(Task description):
In the data that follows, how many lines contain the word "computer"? Give only that number.
■ ■ ■ ■ ■ ■ ■
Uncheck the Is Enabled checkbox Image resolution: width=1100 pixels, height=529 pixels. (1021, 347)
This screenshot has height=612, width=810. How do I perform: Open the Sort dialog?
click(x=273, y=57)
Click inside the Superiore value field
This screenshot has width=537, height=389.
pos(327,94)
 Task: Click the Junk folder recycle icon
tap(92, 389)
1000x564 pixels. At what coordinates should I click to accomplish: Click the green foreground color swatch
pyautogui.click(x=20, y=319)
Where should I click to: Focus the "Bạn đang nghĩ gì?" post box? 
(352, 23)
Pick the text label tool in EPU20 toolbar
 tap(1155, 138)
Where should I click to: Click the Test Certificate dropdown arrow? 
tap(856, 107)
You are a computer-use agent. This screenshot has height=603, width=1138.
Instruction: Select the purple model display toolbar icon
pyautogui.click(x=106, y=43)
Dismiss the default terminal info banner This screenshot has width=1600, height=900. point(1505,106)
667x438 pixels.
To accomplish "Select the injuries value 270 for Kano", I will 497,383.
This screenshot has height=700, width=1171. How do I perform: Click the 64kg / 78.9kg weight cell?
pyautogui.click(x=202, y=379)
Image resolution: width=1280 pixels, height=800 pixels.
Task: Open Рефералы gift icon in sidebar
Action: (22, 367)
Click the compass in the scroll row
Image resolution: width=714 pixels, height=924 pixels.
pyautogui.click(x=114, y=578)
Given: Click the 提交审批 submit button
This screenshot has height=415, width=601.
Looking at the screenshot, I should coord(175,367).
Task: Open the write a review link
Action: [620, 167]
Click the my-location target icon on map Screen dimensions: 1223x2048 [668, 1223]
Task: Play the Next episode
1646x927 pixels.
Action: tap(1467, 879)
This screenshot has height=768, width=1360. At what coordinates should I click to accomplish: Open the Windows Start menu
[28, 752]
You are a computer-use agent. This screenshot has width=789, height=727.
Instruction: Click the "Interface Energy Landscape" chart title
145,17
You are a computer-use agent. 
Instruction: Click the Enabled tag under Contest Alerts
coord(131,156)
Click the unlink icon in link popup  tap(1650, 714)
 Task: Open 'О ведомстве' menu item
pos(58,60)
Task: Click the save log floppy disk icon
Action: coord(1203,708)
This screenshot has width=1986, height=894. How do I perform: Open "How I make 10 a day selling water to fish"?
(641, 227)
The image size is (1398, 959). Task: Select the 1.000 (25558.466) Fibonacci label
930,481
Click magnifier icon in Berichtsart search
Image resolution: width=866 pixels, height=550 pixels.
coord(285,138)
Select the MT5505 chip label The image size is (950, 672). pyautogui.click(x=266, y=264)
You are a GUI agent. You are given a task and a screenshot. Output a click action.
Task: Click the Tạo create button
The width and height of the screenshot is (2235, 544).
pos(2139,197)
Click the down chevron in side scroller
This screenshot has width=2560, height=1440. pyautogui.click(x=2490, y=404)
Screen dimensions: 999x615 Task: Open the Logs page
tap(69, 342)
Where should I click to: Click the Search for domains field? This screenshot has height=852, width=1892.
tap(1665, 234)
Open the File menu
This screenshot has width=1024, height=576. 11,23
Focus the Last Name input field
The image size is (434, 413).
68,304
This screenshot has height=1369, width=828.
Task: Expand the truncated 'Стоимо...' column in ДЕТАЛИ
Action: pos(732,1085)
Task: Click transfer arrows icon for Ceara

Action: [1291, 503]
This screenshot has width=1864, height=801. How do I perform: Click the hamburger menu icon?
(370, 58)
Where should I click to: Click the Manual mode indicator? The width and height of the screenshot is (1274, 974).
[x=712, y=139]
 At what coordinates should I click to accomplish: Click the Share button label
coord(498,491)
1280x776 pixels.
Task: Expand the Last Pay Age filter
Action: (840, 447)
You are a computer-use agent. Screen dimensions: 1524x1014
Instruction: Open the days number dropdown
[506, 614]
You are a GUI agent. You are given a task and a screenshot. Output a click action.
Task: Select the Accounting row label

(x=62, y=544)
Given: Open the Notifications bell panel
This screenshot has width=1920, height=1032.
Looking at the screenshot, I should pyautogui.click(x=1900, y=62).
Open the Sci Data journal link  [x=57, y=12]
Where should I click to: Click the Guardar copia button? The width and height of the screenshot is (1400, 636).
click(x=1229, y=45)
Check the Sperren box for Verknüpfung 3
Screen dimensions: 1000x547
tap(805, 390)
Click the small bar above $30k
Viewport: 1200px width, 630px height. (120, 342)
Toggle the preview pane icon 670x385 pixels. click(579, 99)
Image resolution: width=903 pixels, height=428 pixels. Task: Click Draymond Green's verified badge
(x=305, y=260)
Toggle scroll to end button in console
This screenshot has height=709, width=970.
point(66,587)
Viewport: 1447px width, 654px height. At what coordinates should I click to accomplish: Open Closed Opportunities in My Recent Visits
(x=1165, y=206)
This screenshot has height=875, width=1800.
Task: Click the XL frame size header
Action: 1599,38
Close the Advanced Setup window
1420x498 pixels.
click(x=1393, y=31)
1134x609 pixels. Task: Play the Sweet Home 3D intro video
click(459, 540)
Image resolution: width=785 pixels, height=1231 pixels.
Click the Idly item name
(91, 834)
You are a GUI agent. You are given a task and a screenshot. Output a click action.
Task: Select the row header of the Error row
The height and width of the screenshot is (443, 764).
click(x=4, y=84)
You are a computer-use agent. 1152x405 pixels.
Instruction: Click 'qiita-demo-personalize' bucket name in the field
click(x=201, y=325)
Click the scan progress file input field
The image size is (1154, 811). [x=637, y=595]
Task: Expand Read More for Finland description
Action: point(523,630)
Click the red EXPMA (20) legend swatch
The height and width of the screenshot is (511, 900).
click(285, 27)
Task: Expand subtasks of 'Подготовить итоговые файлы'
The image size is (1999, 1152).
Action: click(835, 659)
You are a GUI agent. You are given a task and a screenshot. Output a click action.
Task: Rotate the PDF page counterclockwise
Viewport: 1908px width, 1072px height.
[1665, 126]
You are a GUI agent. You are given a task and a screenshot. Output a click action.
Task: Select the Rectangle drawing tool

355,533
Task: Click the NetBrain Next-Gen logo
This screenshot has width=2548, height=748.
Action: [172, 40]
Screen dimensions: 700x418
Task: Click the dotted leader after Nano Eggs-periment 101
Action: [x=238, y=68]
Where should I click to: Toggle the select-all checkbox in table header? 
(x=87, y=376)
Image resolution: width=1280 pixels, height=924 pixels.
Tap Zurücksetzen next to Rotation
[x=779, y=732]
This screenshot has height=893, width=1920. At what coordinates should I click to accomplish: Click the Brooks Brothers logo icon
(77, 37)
■ ■ ■ ■ ■ ■ ■
(The answer):
5